§ **What this task involves**: Would you transcribe the records word for word, please?

§ **Data records**:
◇ ◇ ◇

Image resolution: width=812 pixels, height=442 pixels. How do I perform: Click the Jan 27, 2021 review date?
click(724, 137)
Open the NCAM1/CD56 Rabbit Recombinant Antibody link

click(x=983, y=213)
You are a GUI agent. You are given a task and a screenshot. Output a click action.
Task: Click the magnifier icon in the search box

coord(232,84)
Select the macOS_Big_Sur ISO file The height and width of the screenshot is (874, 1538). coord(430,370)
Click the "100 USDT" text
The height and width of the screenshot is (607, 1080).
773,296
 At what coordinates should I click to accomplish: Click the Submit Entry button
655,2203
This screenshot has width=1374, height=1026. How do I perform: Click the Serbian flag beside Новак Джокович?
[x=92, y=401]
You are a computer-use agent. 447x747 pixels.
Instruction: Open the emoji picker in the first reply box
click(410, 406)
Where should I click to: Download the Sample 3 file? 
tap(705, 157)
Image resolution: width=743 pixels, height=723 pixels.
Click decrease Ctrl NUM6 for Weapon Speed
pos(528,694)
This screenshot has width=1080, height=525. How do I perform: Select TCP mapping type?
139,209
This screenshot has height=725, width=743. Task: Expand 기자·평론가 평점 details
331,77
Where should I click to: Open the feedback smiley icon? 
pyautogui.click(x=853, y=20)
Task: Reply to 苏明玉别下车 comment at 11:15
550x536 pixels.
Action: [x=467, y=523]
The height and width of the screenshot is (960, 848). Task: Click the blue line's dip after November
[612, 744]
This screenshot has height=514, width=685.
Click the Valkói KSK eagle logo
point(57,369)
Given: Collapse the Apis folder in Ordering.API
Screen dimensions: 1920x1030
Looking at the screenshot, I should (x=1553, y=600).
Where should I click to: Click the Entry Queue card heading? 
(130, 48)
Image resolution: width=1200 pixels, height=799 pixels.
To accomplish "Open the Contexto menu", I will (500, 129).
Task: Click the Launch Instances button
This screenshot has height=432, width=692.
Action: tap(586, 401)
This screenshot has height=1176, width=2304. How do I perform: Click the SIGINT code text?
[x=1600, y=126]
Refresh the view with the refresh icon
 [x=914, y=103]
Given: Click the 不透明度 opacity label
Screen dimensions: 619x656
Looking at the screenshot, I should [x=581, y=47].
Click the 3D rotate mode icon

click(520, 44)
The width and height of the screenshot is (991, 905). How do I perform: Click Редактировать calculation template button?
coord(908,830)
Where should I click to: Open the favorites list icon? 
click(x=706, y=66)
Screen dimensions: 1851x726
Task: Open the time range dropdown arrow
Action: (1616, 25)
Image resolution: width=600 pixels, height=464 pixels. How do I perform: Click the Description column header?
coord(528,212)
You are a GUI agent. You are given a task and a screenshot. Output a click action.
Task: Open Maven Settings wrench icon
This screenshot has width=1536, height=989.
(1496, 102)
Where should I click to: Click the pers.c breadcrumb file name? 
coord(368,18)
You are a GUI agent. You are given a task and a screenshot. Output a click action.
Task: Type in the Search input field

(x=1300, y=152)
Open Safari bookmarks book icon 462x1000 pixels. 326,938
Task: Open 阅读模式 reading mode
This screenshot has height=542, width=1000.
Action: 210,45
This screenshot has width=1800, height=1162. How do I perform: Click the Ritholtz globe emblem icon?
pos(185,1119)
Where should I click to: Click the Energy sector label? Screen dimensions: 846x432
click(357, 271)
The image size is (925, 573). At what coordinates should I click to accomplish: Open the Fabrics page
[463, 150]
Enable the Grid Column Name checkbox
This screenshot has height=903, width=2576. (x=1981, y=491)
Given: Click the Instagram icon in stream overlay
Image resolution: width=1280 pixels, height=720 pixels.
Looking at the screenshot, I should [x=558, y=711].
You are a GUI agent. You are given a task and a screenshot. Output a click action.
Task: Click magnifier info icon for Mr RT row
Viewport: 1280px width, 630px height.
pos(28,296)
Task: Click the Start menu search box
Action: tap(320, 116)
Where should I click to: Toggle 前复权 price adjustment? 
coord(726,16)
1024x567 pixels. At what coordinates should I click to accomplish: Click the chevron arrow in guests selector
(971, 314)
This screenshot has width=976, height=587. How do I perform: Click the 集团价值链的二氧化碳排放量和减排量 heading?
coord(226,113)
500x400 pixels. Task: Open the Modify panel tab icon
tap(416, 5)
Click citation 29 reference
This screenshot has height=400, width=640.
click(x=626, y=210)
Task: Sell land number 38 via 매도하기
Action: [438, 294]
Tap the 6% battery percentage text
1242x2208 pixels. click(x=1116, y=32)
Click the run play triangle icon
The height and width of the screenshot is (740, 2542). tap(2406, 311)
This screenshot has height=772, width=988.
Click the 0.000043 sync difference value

◇ ◇ ◇

§ **Answer box**:
Image resolution: width=812 pixels, height=442 pixels. How do I perform: Click the Jan 27, 2021 review date?
click(724, 137)
Open the NCAM1/CD56 Rabbit Recombinant Antibody link

click(x=983, y=213)
You are a GUI agent. You are given a task and a screenshot. Output a click action.
Task: Click the magnifier icon in the search box

coord(232,84)
Select the macOS_Big_Sur ISO file The height and width of the screenshot is (874, 1538). coord(430,370)
Click the "100 USDT" text
The height and width of the screenshot is (607, 1080).
773,296
 At what coordinates should I click to accomplish: Click the Submit Entry button
655,2203
This screenshot has width=1374, height=1026. How do I perform: Click the Serbian flag beside Новак Джокович?
[x=92, y=401]
You are a computer-use agent. 447x747 pixels.
Instruction: Open the emoji picker in the first reply box
click(410, 406)
Where should I click to: Download the Sample 3 file? 
tap(705, 157)
Image resolution: width=743 pixels, height=723 pixels.
Click decrease Ctrl NUM6 for Weapon Speed
pos(528,694)
This screenshot has width=1080, height=525. How do I perform: Select TCP mapping type?
139,209
This screenshot has height=725, width=743. Task: Expand 기자·평론가 평점 details
331,77
Where should I click to: Open the feedback smiley icon? 
pyautogui.click(x=853, y=20)
Task: Reply to 苏明玉别下车 comment at 11:15
550x536 pixels.
Action: [x=467, y=523]
The height and width of the screenshot is (960, 848). Task: Click the blue line's dip after November
[612, 744]
This screenshot has height=514, width=685.
Click the Valkói KSK eagle logo
point(57,369)
Given: Collapse the Apis folder in Ordering.API
Screen dimensions: 1920x1030
Looking at the screenshot, I should (x=1553, y=600).
Where should I click to: Click the Entry Queue card heading? 
(130, 48)
Image resolution: width=1200 pixels, height=799 pixels.
To accomplish "Open the Contexto menu", I will (500, 129).
Task: Click the Launch Instances button
This screenshot has height=432, width=692.
Action: tap(586, 401)
This screenshot has height=1176, width=2304. How do I perform: Click the SIGINT code text?
[x=1600, y=126]
Refresh the view with the refresh icon
 [x=914, y=103]
Given: Click the 不透明度 opacity label
Screen dimensions: 619x656
Looking at the screenshot, I should [x=581, y=47].
Click the 3D rotate mode icon

click(520, 44)
The width and height of the screenshot is (991, 905). How do I perform: Click Редактировать calculation template button?
coord(908,830)
Where should I click to: Open the favorites list icon? 
click(x=706, y=66)
Screen dimensions: 1851x726
Task: Open the time range dropdown arrow
Action: (1616, 25)
Image resolution: width=600 pixels, height=464 pixels. How do I perform: Click the Description column header?
coord(528,212)
You are a GUI agent. You are given a task and a screenshot. Output a click action.
Task: Open Maven Settings wrench icon
This screenshot has width=1536, height=989.
(1496, 102)
Where should I click to: Click the pers.c breadcrumb file name? 
coord(368,18)
You are a GUI agent. You are given a task and a screenshot. Output a click action.
Task: Type in the Search input field

(x=1300, y=152)
Open Safari bookmarks book icon 462x1000 pixels. 326,938
Task: Open 阅读模式 reading mode
This screenshot has height=542, width=1000.
Action: 210,45
This screenshot has width=1800, height=1162. How do I perform: Click the Ritholtz globe emblem icon?
pos(185,1119)
Where should I click to: Click the Energy sector label? Screen dimensions: 846x432
click(357, 271)
The image size is (925, 573). At what coordinates should I click to accomplish: Open the Fabrics page
[463, 150]
Enable the Grid Column Name checkbox
This screenshot has height=903, width=2576. (x=1981, y=491)
Given: Click the Instagram icon in stream overlay
Image resolution: width=1280 pixels, height=720 pixels.
Looking at the screenshot, I should [x=558, y=711].
You are a GUI agent. You are given a task and a screenshot. Output a click action.
Task: Click magnifier info icon for Mr RT row
Viewport: 1280px width, 630px height.
pos(28,296)
Task: Click the Start menu search box
Action: tap(320, 116)
Where should I click to: Toggle 前复权 price adjustment? 
coord(726,16)
1024x567 pixels. At what coordinates should I click to accomplish: Click the chevron arrow in guests selector
(971, 314)
This screenshot has width=976, height=587. How do I perform: Click the 集团价值链的二氧化碳排放量和减排量 heading?
coord(226,113)
500x400 pixels. Task: Open the Modify panel tab icon
tap(416, 5)
Click citation 29 reference
This screenshot has height=400, width=640.
click(x=626, y=210)
Task: Sell land number 38 via 매도하기
Action: [438, 294]
Tap the 6% battery percentage text
1242x2208 pixels. click(x=1116, y=32)
Click the run play triangle icon
The height and width of the screenshot is (740, 2542). tap(2406, 311)
This screenshot has height=772, width=988.
Click the 0.000043 sync difference value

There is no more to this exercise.